===== SUPPLIED RECORDS

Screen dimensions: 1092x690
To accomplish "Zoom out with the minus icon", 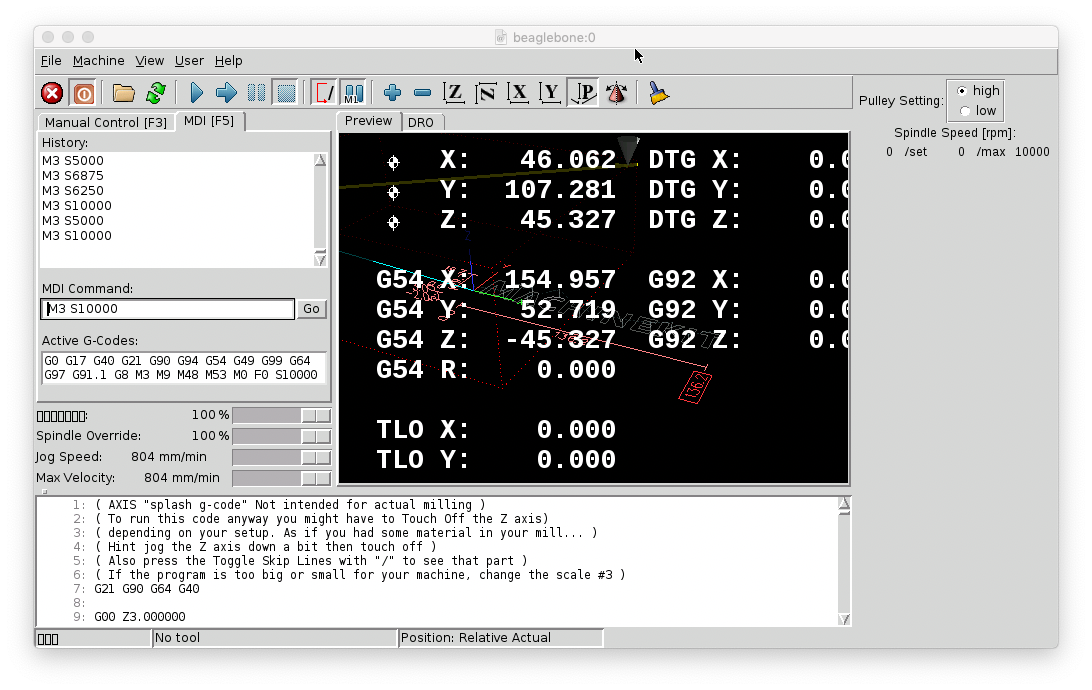I will pyautogui.click(x=422, y=93).
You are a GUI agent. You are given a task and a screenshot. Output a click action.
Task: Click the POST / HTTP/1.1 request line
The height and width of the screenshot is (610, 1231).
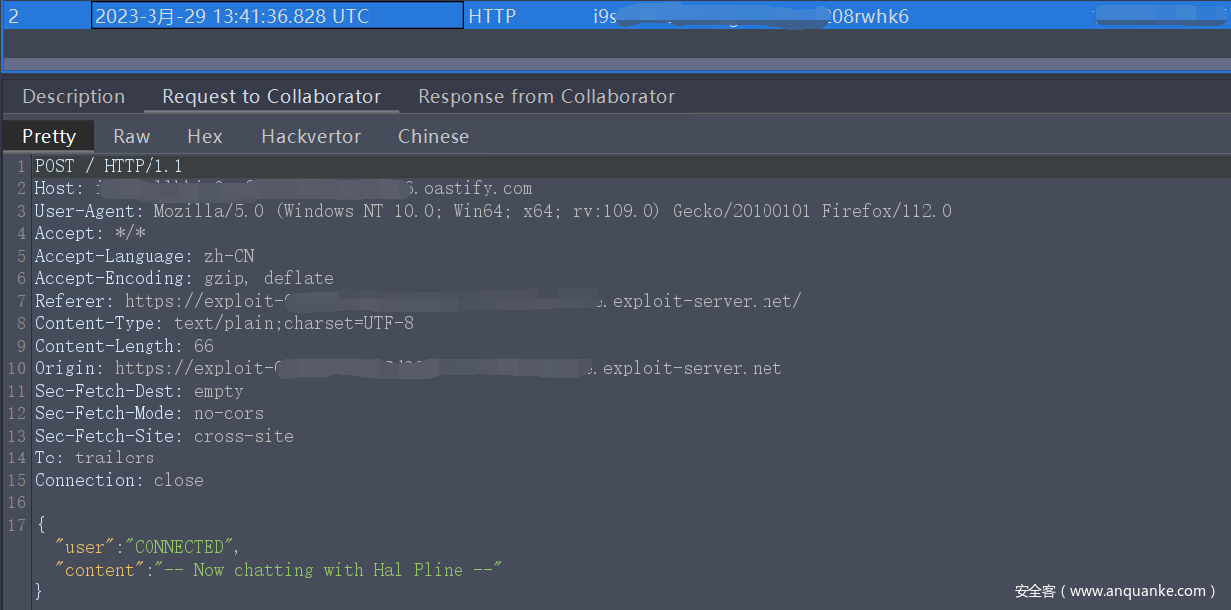point(108,166)
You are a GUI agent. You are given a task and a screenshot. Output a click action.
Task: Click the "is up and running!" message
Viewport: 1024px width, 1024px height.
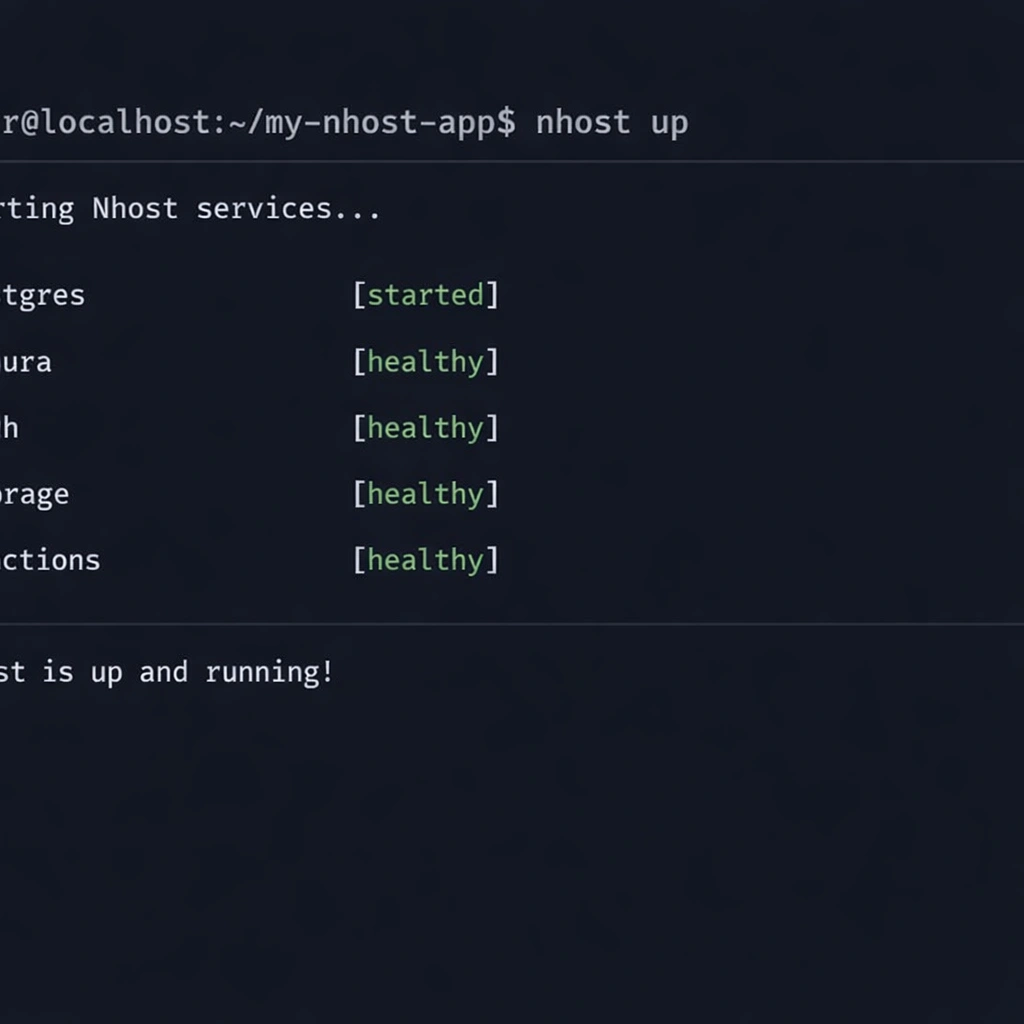(188, 672)
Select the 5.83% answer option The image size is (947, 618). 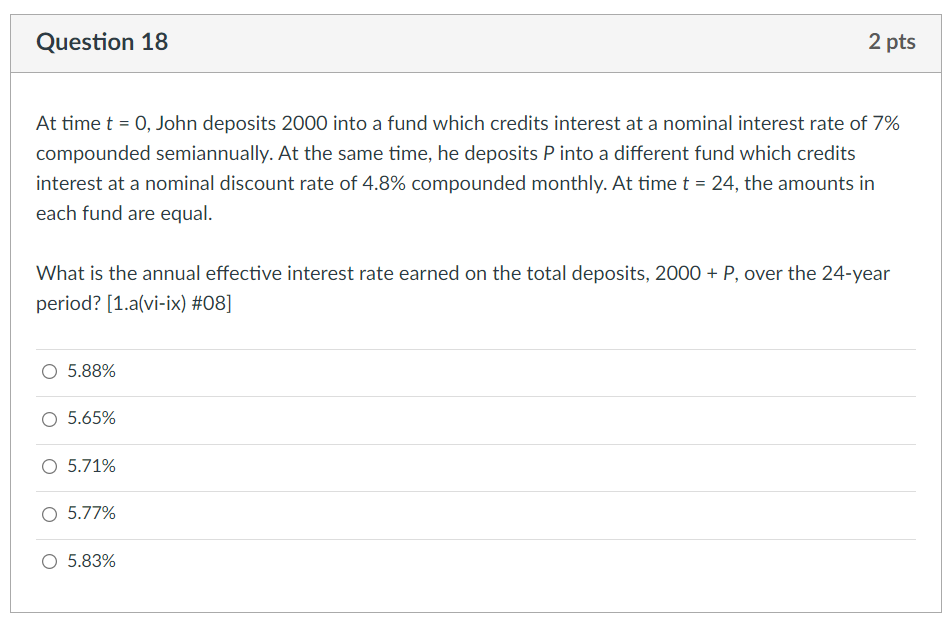pyautogui.click(x=49, y=561)
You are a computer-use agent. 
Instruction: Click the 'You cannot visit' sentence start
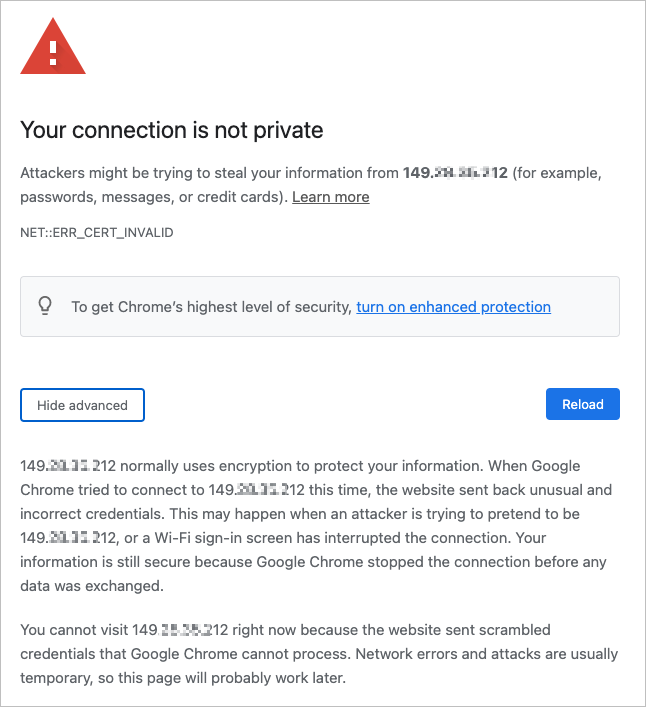(75, 630)
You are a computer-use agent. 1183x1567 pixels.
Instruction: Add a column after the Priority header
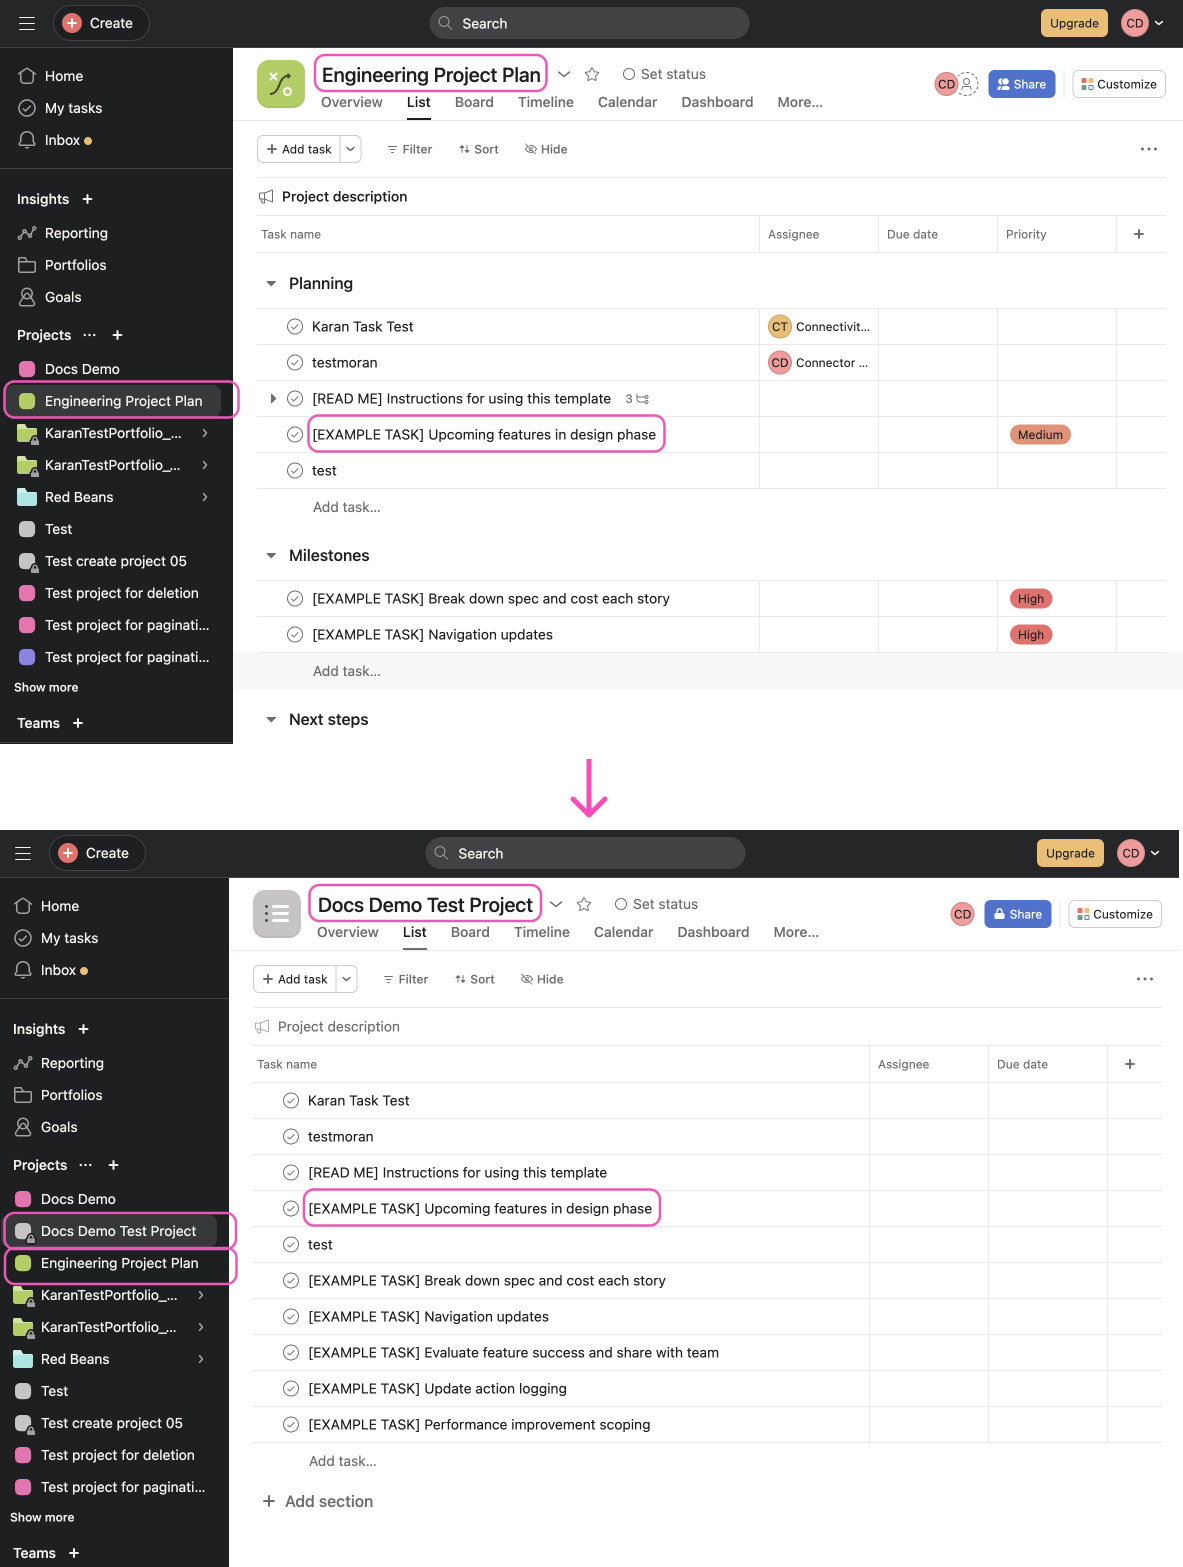(x=1138, y=234)
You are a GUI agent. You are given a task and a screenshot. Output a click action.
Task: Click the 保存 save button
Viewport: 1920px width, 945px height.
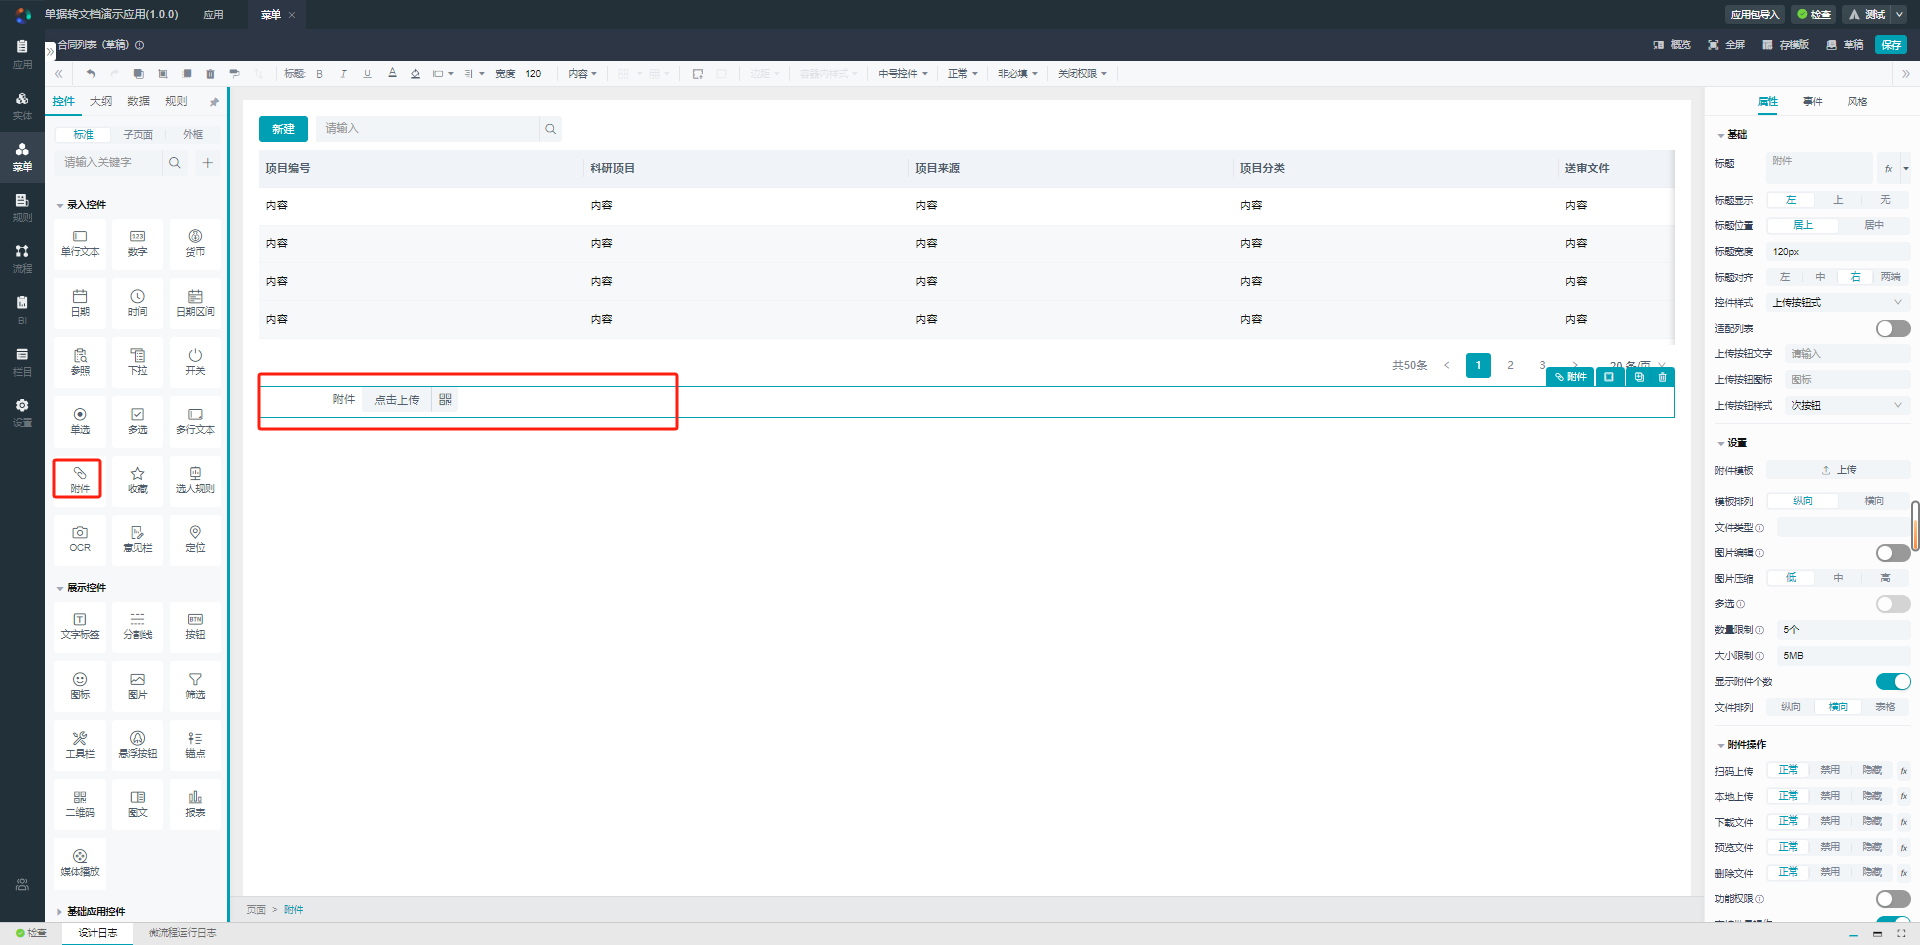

==========

→ **EXERCISE**
Find every line in the listing above that contains the word "width" and copy each of those lines. Case counts.

→ **FINISHED ANSWER**
The height and width of the screenshot is (610, 1231).
Viewport: 1024px width, 1024px height.
Viewport: 1920px width, 945px height.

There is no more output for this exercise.